▸ **Work order**
Begin at the top of the records and copy each line exactly. The line containing "Реквизиты (403, 1371)" is the last one to include.

Stored items:

[Start of Attachment]

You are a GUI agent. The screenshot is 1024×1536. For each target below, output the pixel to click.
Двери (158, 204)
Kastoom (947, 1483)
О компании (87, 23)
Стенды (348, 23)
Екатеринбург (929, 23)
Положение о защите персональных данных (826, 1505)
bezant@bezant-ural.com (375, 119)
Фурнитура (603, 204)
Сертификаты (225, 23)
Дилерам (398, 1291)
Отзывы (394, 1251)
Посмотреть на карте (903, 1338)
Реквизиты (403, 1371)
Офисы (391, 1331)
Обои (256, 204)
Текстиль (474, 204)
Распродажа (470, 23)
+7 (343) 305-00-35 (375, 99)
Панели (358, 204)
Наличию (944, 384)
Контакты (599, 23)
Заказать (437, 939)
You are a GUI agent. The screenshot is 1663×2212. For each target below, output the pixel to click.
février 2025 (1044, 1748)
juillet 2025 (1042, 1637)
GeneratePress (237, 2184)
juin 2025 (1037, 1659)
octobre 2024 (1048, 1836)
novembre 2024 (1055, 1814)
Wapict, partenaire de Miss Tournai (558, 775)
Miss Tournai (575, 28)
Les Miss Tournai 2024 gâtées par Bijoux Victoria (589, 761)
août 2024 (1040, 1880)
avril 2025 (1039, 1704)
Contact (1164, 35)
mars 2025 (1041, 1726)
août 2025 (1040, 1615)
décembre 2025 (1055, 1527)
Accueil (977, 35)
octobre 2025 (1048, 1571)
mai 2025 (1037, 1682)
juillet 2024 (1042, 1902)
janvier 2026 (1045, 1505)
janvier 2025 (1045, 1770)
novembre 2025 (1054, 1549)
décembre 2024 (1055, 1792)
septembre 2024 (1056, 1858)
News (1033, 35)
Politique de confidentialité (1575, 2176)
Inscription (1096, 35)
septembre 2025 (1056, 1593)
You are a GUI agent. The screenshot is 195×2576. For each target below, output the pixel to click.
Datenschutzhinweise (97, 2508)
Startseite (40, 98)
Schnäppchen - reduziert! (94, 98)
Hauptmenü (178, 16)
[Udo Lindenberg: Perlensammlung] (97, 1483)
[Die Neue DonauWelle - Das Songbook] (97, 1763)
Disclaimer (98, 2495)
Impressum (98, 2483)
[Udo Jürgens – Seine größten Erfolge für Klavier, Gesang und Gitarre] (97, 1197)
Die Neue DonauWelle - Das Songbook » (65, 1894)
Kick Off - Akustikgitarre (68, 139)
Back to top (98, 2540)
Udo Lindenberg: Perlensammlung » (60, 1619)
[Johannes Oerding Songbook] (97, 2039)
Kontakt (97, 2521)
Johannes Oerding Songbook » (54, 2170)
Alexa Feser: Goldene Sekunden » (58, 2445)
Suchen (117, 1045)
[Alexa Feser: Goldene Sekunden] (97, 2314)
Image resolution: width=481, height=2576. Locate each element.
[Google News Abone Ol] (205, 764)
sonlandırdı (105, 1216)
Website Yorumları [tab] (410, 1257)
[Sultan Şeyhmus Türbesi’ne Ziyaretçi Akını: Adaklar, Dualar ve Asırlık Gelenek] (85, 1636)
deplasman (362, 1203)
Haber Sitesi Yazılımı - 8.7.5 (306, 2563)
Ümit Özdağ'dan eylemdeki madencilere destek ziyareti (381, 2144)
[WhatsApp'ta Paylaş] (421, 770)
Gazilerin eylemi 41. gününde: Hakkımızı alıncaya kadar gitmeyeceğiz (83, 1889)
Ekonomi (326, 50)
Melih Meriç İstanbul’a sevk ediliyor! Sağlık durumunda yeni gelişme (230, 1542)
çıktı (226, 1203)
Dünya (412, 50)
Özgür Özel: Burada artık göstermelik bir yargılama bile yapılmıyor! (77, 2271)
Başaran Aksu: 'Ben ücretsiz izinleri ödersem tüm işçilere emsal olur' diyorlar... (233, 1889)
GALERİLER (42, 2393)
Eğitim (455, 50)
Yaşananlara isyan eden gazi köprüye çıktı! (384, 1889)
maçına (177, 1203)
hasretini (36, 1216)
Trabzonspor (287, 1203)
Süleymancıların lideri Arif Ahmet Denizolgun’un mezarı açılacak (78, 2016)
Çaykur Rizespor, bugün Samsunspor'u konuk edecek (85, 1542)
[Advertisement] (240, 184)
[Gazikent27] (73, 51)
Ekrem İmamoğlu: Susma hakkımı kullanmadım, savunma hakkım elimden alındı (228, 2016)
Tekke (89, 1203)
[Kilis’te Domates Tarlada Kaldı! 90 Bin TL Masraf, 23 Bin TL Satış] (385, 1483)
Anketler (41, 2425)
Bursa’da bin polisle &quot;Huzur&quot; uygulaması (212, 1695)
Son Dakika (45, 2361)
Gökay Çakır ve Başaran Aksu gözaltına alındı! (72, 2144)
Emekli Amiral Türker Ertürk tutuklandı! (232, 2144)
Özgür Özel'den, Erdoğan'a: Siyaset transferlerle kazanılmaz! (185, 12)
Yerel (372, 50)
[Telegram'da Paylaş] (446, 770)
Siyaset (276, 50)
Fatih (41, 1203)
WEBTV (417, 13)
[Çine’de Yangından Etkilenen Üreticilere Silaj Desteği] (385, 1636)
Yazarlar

[End of Attachment]

▸ **Result**
You are a GUI agent. The screenshot is 1024×1536. For each target below, output the pixel to click.
Двери (158, 204)
Kastoom (947, 1483)
О компании (87, 23)
Стенды (348, 23)
Екатеринбург (929, 23)
Положение о защите персональных данных (826, 1505)
bezant@bezant-ural.com (375, 119)
Фурнитура (603, 204)
Сертификаты (225, 23)
Дилерам (398, 1291)
Отзывы (394, 1251)
Посмотреть на карте (903, 1338)
Реквизиты (403, 1371)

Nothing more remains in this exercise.